After the National Assembly voted to adopt the amendment, the changes will allow anyone to change their gender status if they are able to demonstrate ‘by an adequate combination of facts that their legal gender status does not match their lived gender.’
As examples of the evidence now required, the amendment suggests simply that the individual can show that they are living according to their claimed gender identity socially, at work and within their family environment.
This would apply not only to adults, but also to ’emancipated minors’: young people held competent to take important decisions on their own behalf.

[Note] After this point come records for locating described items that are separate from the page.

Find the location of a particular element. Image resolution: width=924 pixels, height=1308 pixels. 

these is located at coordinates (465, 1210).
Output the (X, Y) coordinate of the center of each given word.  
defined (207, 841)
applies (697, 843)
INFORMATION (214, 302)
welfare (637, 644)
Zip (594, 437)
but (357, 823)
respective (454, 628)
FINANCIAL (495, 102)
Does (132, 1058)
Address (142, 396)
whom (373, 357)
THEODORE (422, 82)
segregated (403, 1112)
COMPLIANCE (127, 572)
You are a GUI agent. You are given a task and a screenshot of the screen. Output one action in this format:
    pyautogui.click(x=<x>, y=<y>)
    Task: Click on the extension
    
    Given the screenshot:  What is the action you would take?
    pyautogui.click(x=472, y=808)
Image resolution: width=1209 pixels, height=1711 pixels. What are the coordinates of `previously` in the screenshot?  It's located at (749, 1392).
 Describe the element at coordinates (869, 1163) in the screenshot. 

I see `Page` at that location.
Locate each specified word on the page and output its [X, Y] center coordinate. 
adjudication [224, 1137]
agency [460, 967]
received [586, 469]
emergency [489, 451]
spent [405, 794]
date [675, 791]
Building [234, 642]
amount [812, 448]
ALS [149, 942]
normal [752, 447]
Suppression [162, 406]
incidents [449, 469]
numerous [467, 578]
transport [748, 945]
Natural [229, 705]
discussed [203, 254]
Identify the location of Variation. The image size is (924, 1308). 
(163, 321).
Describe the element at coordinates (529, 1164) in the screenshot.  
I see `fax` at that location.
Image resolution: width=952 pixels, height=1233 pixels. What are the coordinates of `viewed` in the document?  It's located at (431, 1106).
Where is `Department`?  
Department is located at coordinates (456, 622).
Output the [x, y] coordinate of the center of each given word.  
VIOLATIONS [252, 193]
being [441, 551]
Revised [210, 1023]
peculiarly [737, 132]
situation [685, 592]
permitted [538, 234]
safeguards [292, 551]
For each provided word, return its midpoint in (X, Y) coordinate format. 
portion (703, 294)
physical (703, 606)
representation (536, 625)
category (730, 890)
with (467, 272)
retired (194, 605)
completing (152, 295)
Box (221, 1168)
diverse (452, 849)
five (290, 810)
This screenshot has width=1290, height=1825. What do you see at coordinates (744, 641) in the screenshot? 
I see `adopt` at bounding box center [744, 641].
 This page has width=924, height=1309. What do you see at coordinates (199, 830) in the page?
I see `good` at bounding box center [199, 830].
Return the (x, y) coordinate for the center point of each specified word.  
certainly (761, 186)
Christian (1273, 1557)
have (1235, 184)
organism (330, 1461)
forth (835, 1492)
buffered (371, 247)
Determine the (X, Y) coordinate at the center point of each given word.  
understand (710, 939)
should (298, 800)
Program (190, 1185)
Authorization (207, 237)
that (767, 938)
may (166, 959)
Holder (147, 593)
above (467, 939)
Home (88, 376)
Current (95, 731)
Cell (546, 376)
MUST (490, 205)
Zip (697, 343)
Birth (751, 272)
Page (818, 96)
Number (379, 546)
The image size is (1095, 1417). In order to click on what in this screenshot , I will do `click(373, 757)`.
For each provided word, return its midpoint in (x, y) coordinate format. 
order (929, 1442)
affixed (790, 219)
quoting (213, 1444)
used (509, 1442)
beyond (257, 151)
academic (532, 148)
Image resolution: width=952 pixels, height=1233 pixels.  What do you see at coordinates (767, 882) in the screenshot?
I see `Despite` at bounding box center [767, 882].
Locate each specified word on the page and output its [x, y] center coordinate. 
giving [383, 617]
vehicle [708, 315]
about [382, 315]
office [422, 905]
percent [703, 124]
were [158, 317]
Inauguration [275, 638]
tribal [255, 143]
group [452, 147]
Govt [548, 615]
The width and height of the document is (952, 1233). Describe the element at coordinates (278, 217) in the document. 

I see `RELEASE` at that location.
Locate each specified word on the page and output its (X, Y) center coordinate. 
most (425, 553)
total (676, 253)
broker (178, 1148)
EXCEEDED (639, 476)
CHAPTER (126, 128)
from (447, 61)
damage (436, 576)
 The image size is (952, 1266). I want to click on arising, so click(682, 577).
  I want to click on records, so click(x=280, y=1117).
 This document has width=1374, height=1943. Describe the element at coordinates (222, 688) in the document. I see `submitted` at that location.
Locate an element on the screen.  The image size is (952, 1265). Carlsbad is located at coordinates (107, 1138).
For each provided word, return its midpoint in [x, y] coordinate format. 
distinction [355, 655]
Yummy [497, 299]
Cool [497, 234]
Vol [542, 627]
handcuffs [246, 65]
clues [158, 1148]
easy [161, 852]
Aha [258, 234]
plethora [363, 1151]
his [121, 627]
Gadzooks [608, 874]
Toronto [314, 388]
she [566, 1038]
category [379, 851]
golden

While this isn’t the win many trans people in France were hoping for, as campaigners were pressing for self-certification of gender.
In a statement, Inter-LGBT welcomed this as the beginning of recognition of the fundamental rights of trans persons.
While regretting the failure of the Assembly to remove judges entirely from the process, or to open gender recognition out to all young persons, Inter-LGBT expressed the hope that these amendments, too, could be added when the Senate discusses the matter in September.
According to Clémence Zamora-Cruz, spokesperson for umbrella group Inter-LGBT: ‘The work is not complete: but it is a step forward, as medicalization is no longer required.’